В наши дни для участия в этих обжорных праздниках приглашают кино- и эстрадных звезд, других популярных личностей. Перед каждым из них тоже ставят гору риса и наблюдают через телеглаз, как он с ней будет расправляться.
Молодые звезды охают, хватаясь за живот, в изнеможении отбрасывают палочки, валятся на спины, всячески потешая публику,— в то время как старики, сохраняя на лице благоговейное выражение, понемногу цепляют палочками рис из кучи, неторопливо жуют, запивая то соевым супом мисо, то зеленым чаем — и в итоге справляются с огромной кучей еды удивительно быстро. Урожай обеспечен!..
Японский рис положено варить без соли и так, чтобы в котле его было больше, чем воды. Впрочем, в наши дни пользуются электрическими рисоварками, которые сами регулируют температуру. Лишь несколько минут уходит на всю процедуру, и когда вы открываете крышку, в нос ударяет сладковатый пар. Рис, жемчужно-белый, мягкий, рассыпчатый и плотный одновременно, готов.
При домашнем обеде рис выносят к столу прямо в кастрюле, которая специально для таких случаев расписана розами, словно супница парадного сервиза. Из нее рис черпают легкой бамбуковой лопаткой и раскладывают по пиалам.
Эта работа считается чисто женской, и по правилам этикета заниматься ею должна сама хозяйка — так же, как когда-то в русских домах она, сидя во главе стола, разливала из самовара чай.
В тех редких случаях, когда хозяйки нет, а трапеза сервирована по-японски,— так бывает, например, в недорогих ресторанах, где обед подают сразу для большой группы туристов,— для мужчины не считается зазорным обратиться к любой соседке, даже незнакомой, с просьбой положить ему в пиалу рису. Она покорно встанет и прошлепает босыми ногами к кастрюле.

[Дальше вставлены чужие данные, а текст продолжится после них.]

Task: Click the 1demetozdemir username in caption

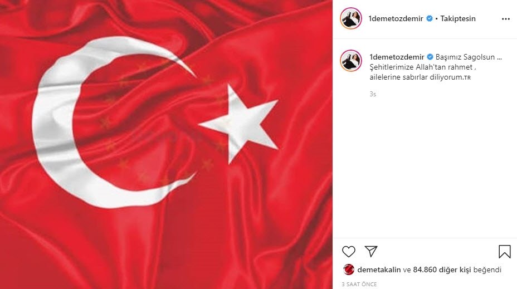Action: (x=397, y=57)
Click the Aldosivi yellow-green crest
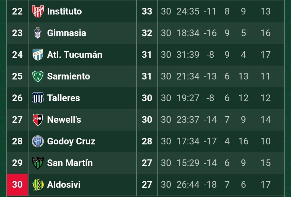291x197 pixels. (x=38, y=184)
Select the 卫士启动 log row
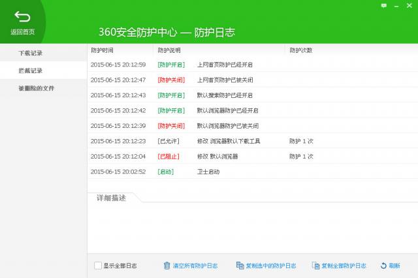 click(x=208, y=172)
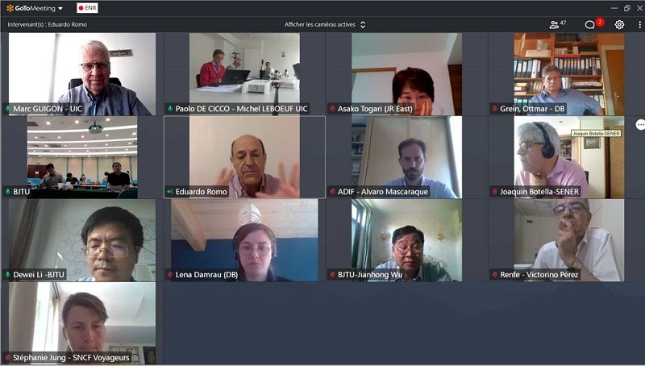Click the microphone icon beside Dewei Li -BJTU

[7, 275]
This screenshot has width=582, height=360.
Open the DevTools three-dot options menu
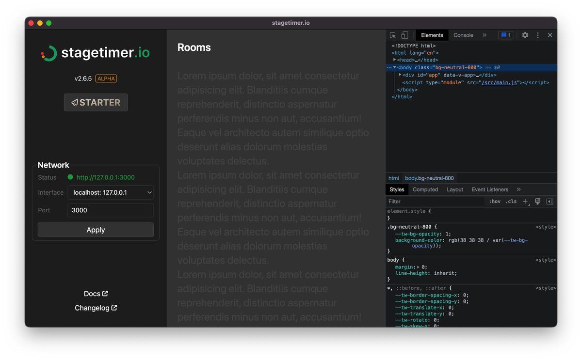pos(537,35)

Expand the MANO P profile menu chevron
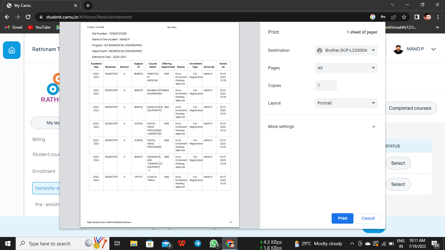[434, 49]
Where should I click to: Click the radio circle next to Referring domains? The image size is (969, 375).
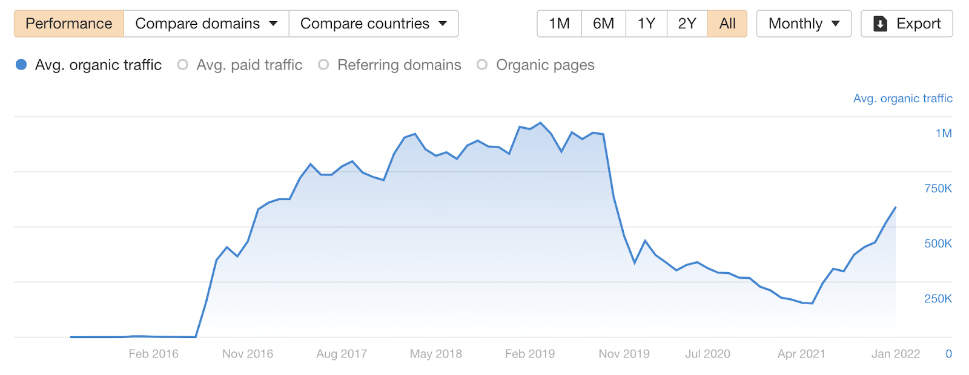pyautogui.click(x=324, y=64)
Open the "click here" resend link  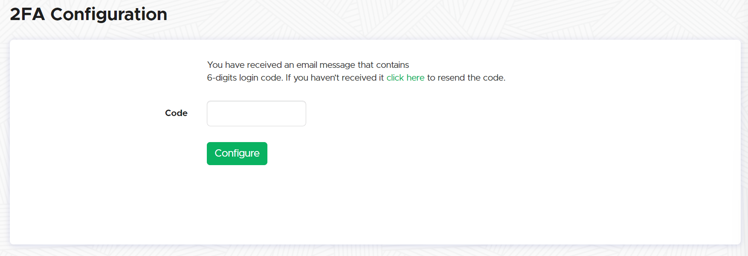(x=405, y=78)
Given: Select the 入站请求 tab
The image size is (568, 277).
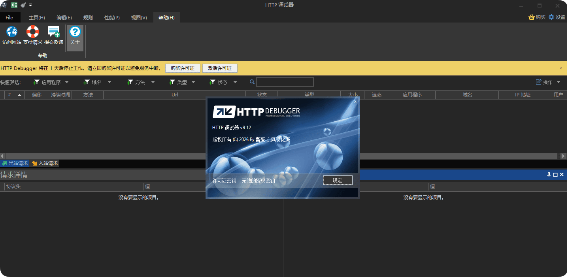Looking at the screenshot, I should click(45, 163).
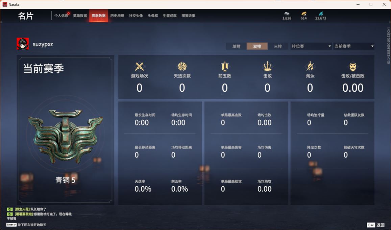Select the 单排 solo mode toggle
This screenshot has width=391, height=230.
[x=236, y=46]
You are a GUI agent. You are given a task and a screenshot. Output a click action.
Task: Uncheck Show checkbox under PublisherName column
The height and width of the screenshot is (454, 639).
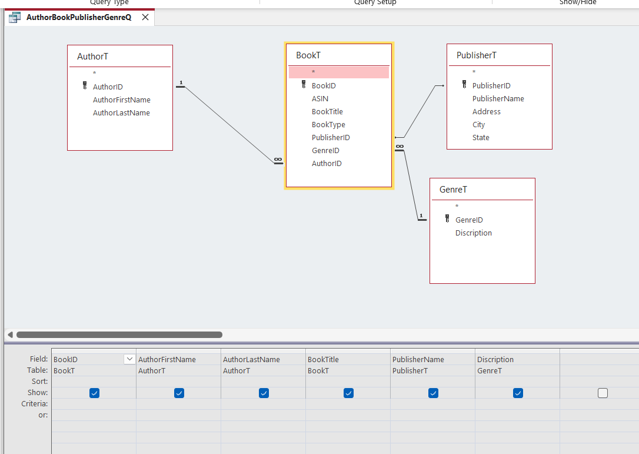tap(433, 393)
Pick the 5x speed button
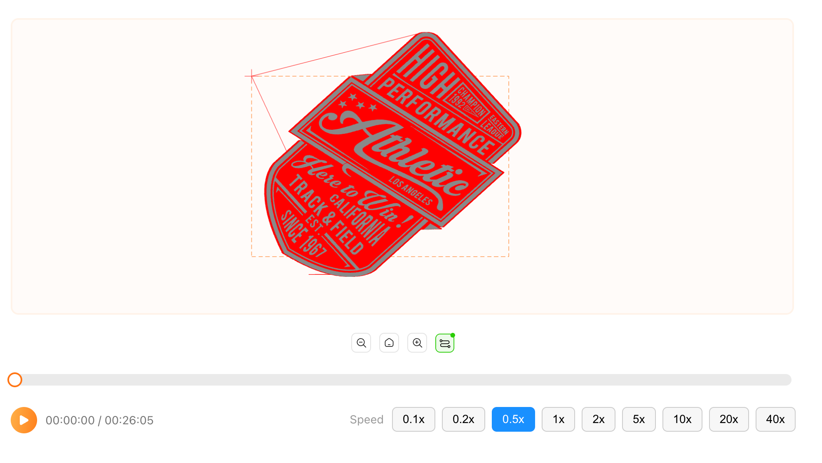This screenshot has width=822, height=463. click(639, 419)
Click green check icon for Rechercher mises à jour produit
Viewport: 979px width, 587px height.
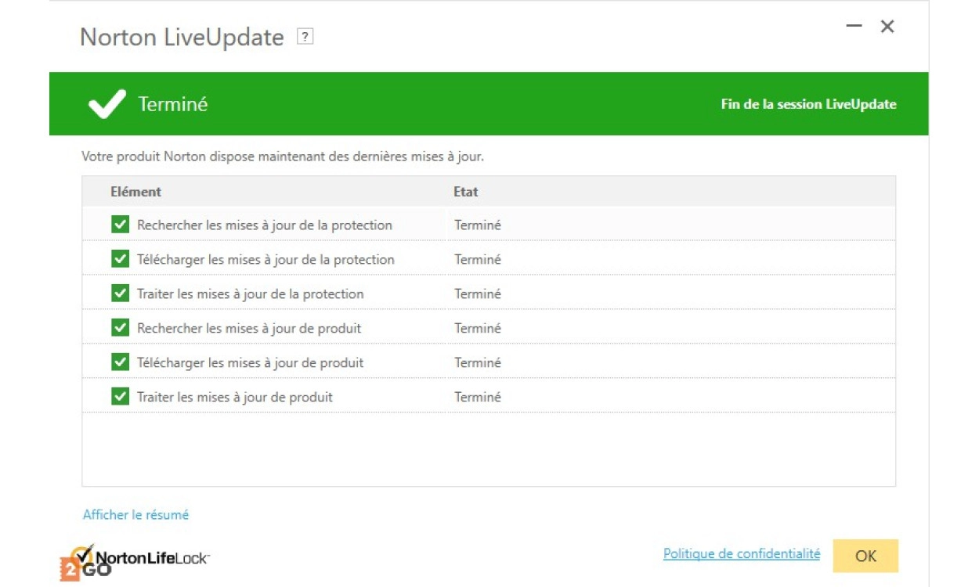click(120, 328)
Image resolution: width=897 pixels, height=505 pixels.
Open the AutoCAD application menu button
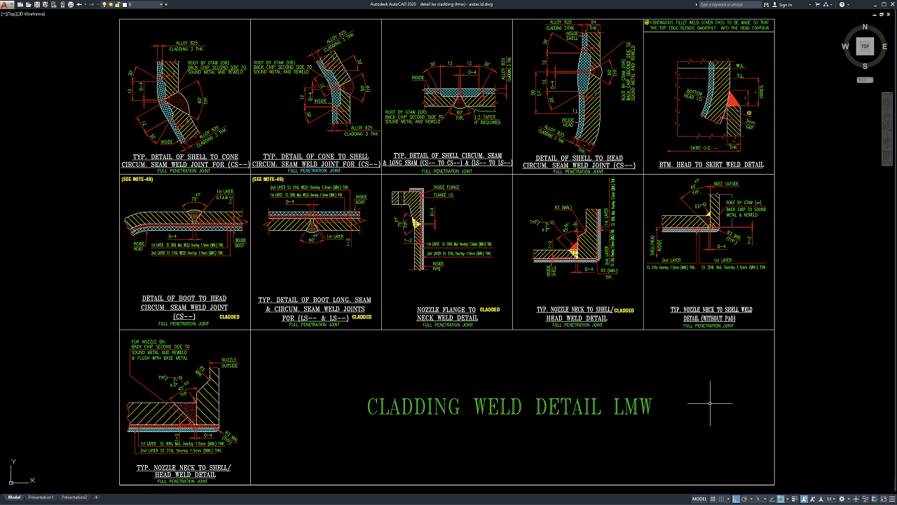[6, 5]
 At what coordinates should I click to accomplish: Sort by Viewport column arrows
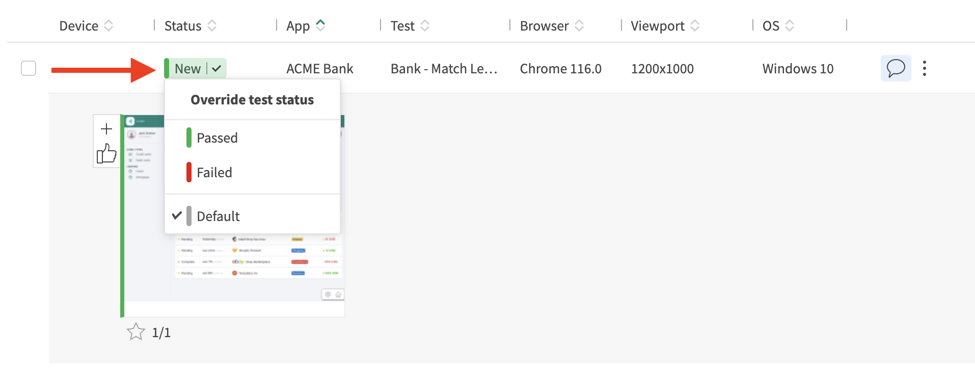(695, 25)
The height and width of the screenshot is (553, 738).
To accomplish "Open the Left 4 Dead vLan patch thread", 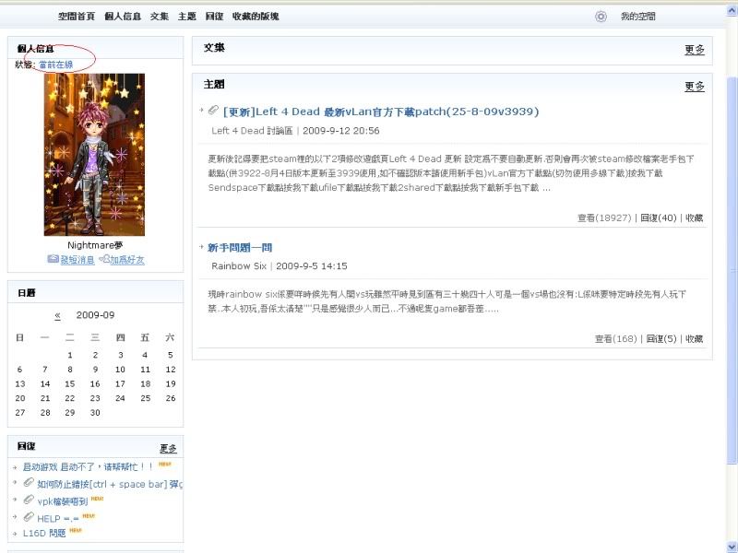I will tap(381, 112).
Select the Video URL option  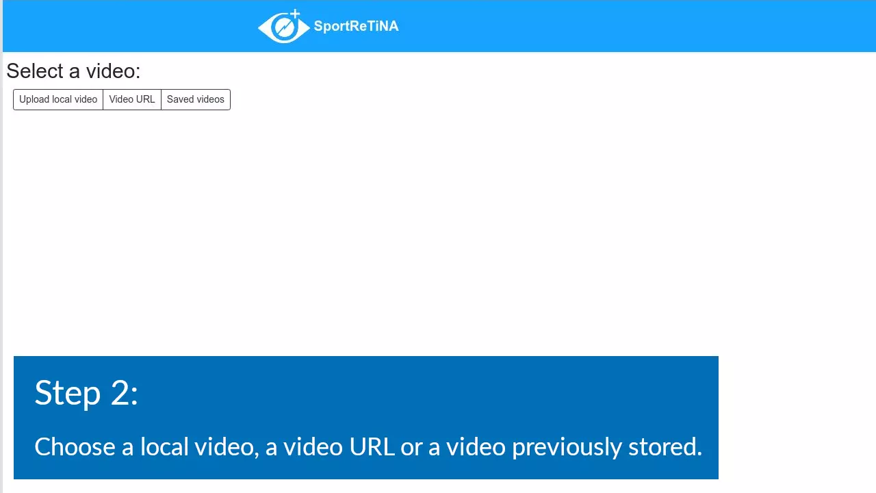click(x=132, y=99)
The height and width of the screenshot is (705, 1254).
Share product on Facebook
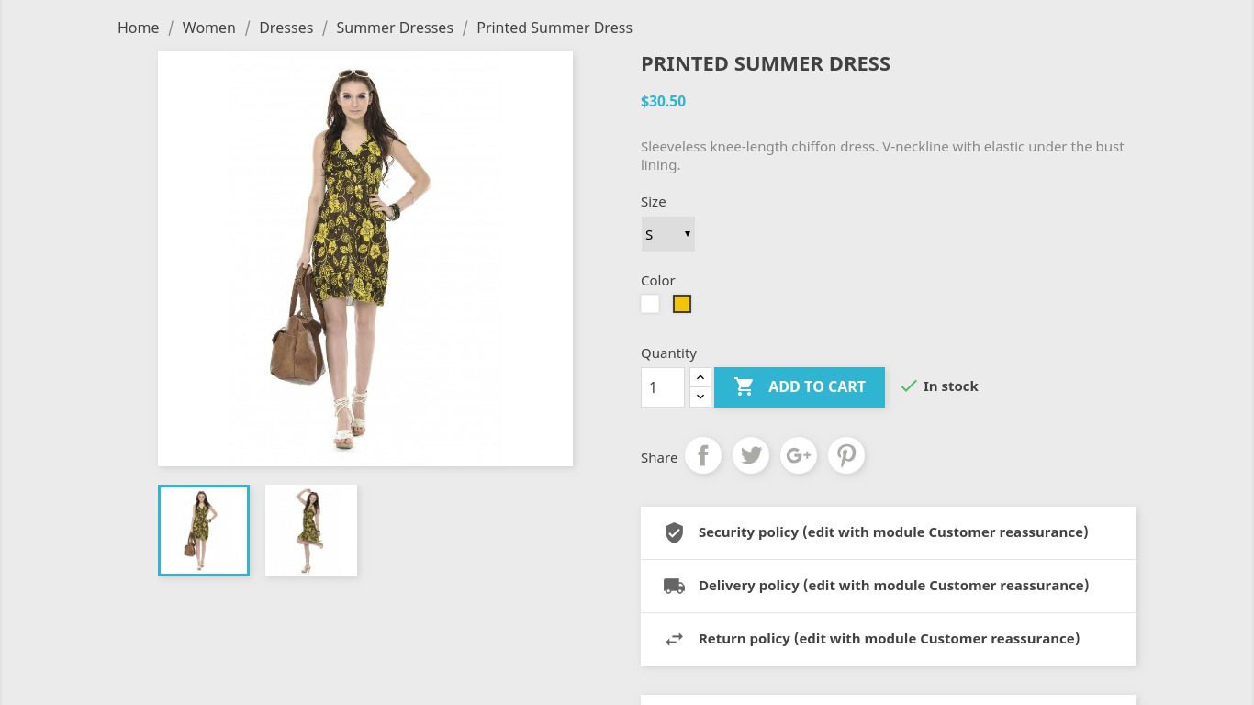703,455
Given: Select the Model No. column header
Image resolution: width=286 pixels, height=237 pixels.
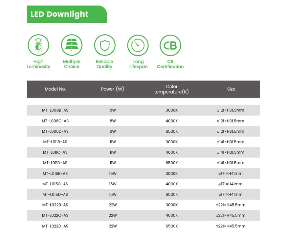Looking at the screenshot, I should [55, 89].
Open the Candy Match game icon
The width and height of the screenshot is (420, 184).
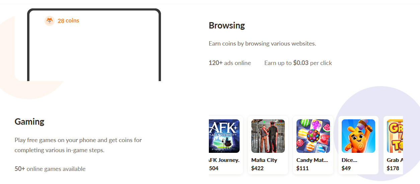[313, 136]
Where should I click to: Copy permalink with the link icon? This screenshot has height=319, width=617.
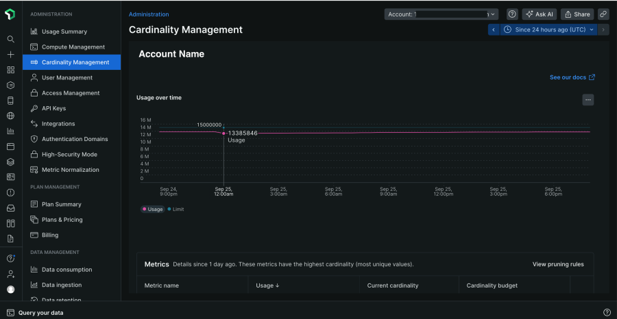point(603,14)
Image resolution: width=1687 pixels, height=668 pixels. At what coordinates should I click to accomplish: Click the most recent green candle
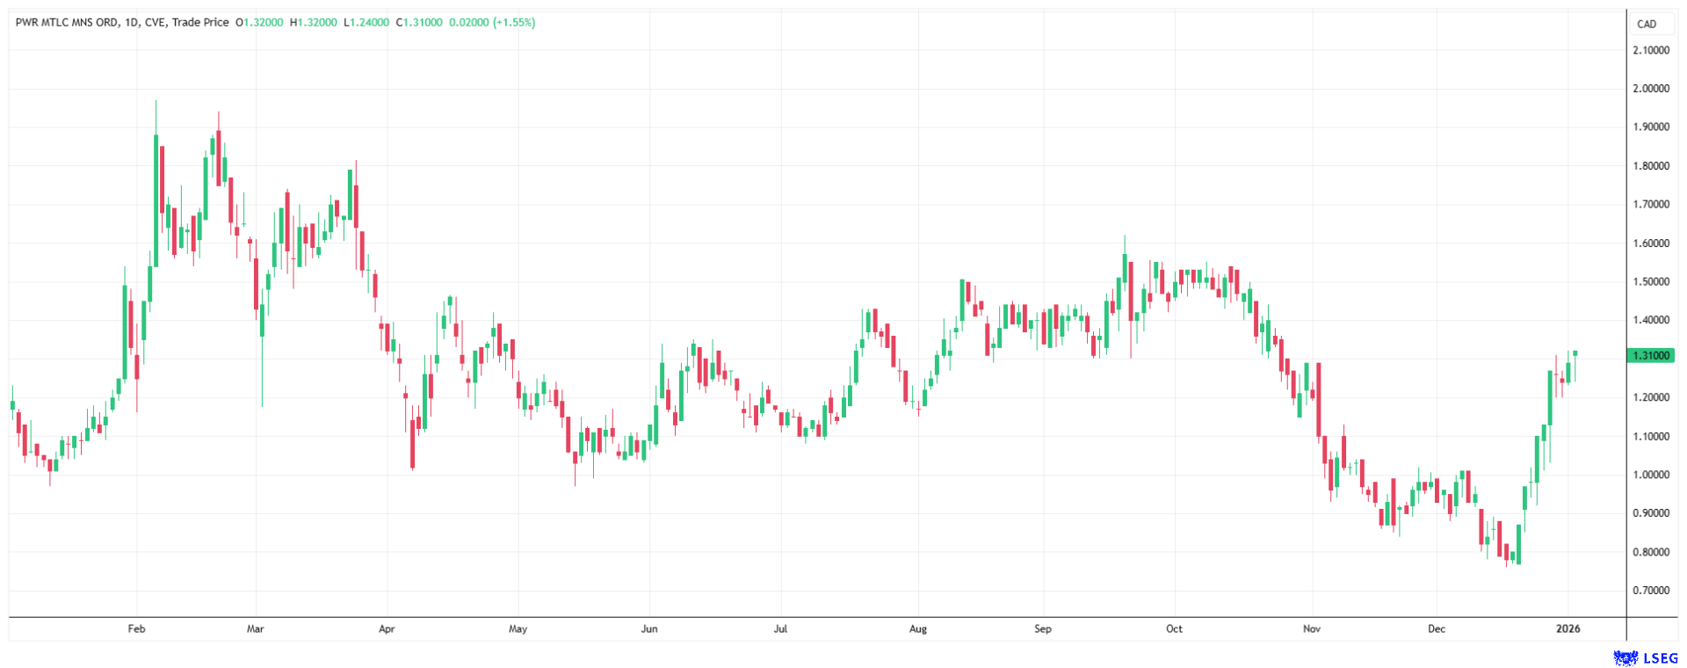[x=1575, y=353]
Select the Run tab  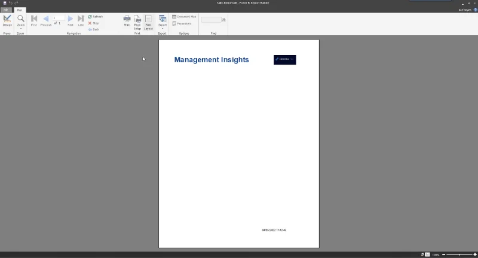point(20,10)
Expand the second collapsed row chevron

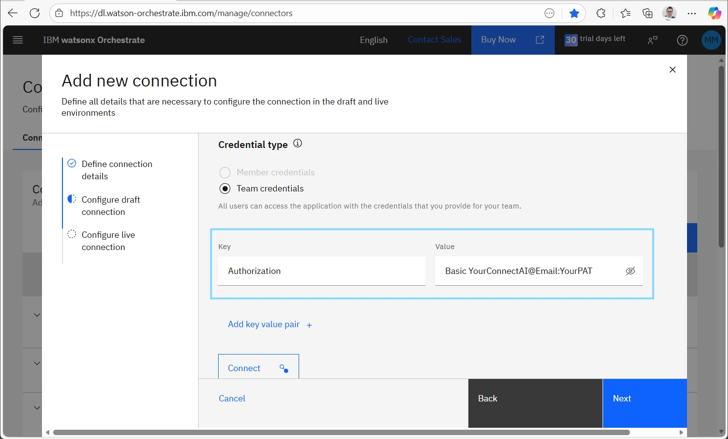37,363
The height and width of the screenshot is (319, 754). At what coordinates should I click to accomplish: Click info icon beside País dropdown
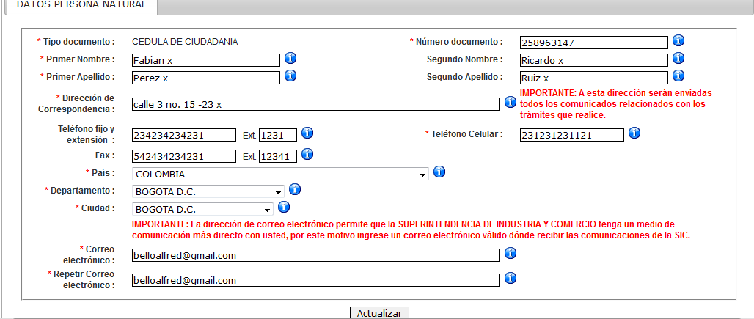[x=439, y=172]
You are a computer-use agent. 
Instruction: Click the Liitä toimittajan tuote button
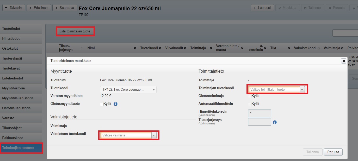click(x=75, y=31)
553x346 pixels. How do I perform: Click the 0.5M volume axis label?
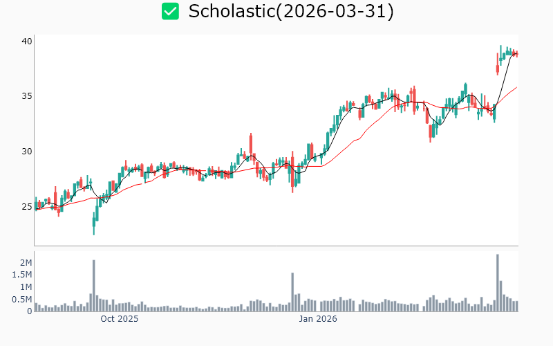[x=22, y=299]
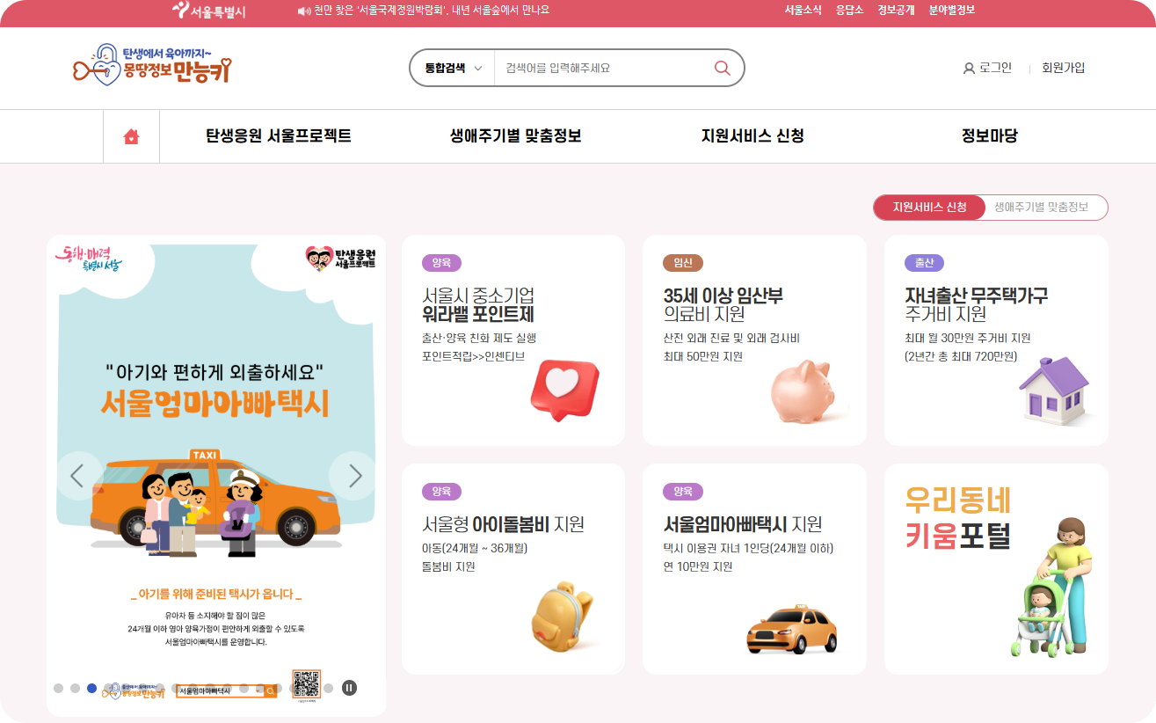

Хотя за послевоенные полвека в Японии широко распространился пшеничный хлеб, даже в ресторанах европейской кухни можно потребовать вместо него рису к обеденным блюдам. Но тогда он будет лежать на европейской тарелочке, и японцы уже не признают его своим, не станут называть «гоханом». Для этой цели употребляется английское слово «райе». Бывает смешно, когда его привычно произносит старушка, в детстве и не слыхавшая о таком...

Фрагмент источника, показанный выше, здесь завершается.